Kabir Das used to say: 'God with form is my Mother, the formless God my Father. Whom should I blame? Whom should I adore? The two sides of the scales are even.' During the day-time Haladhari used to meditate on God with form, and at night on the formless God. Whichever attitude you adopt, you will certainly realize God if you have firm faith. You may believe in God with form or in God without form, but your faith must be sincere and whole-hearted."

Swami Vivekananda

Is there any sex-distinction in the Atman (Self)? Out with the differentiation between man and woman—all is Atman! Give up the identification with the body, and stand up!

Worship of society and popular opinion is idolatry. The soul has no sex, no country, no place, no time.


Brahman is both Purusha and Prakriti and is pure spiritual cosmic consciousness, hence he himself is Brahmanchari/celibate.

"shudhama poapvidham" "He is bodyless and pure." [Yajurveda 40:8] i.e. Nirakaar Brahman Purusha

Ramakrishna taught that the primal bondage in human life is Kama-Kanchana (lust and gold). When speaking to men, Ramakrishna warned them against kamini-kanchana, or "women and gold" Only a perfect Bramhamchari alone can understand Purusha/Brahman and attain Kaivalya.

  • There's no such thing that is higher than the self (nirguna nirakara brahman) ... Purusha is anthropomorphic (saguna) and is inferior to nirakara brahman. – The Crimson Universe Mar 17 '19 at 9:56
  • Do you even understand, what you wrote? Purusha himself is the Formless Infinite Omnipresent Omniscient Brahman/Abraham/Father/Cosmic Consciousness. – Manu Kumar Mar 17 '19 at 12:16

In addition to the answer already given,

  1. Brahman is a neuter-gender word in sanskrit. In the Isha-Upanishad, it is referred to as

A-kAyam, meaning bodiless.

The Svetasvatara-Upanishad says

naiva stri na pumaAn esha na cha eva ayam napunsakah, meaning its neither male nor female nor neuter-gendered.

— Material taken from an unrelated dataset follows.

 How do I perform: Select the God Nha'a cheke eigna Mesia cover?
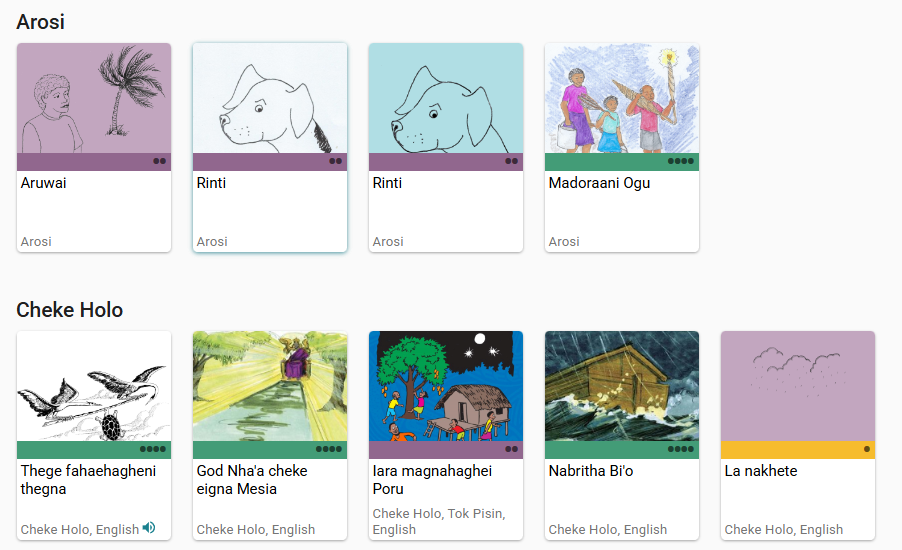[x=270, y=386]
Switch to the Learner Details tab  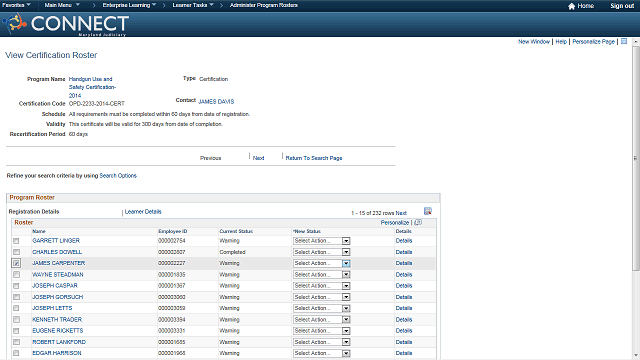[143, 211]
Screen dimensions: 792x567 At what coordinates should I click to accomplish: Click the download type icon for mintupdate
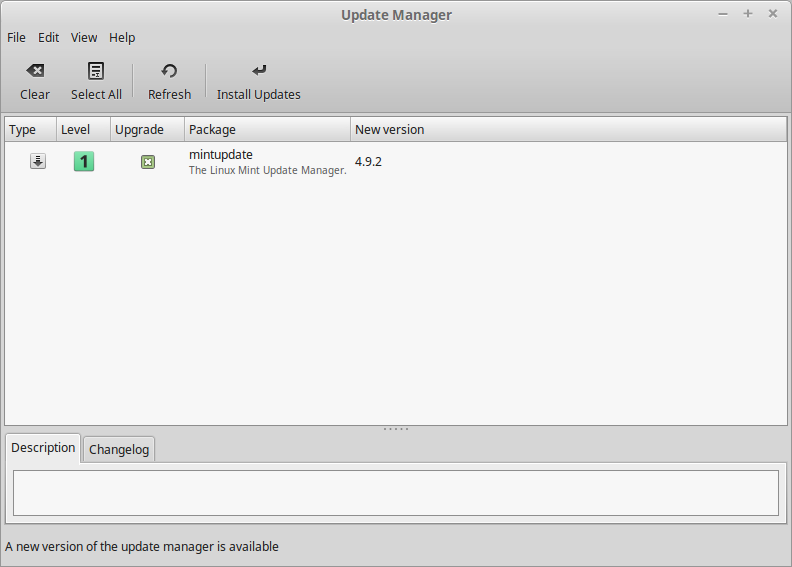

  1. The Shakti or Maya are considered feminine in sanskrit. But Its not feminine in any real sense, as no gender can exist of something which is essentially formless:

na iyam yoshit na pumAn na shaNdo na jadah smritah (Navaratneswara-vachana in Tantra-Tattva.)

As per Tantra therefore Shakti also does not have any gender,

but Shakti fulfills all desires like the wish-fulfilling plant ('kalpa-latA) and so is referred to as female.

Ragahava-Bhatta too is of the same opinion.

Gandharva-Tantra also says:

yadApi lingatrayabachyA..tathApi samata-Akankha-kalpaballi parashaktishbdabAchA.

So all are of the same opinion that neither Brahman nor Shakti has any gender and referred to as male or female for different reasons.

Reference:Sastramulak Bharatiya Shaktisadhana, Upendrakumar Das, RMIC, vol.1, page 336-7.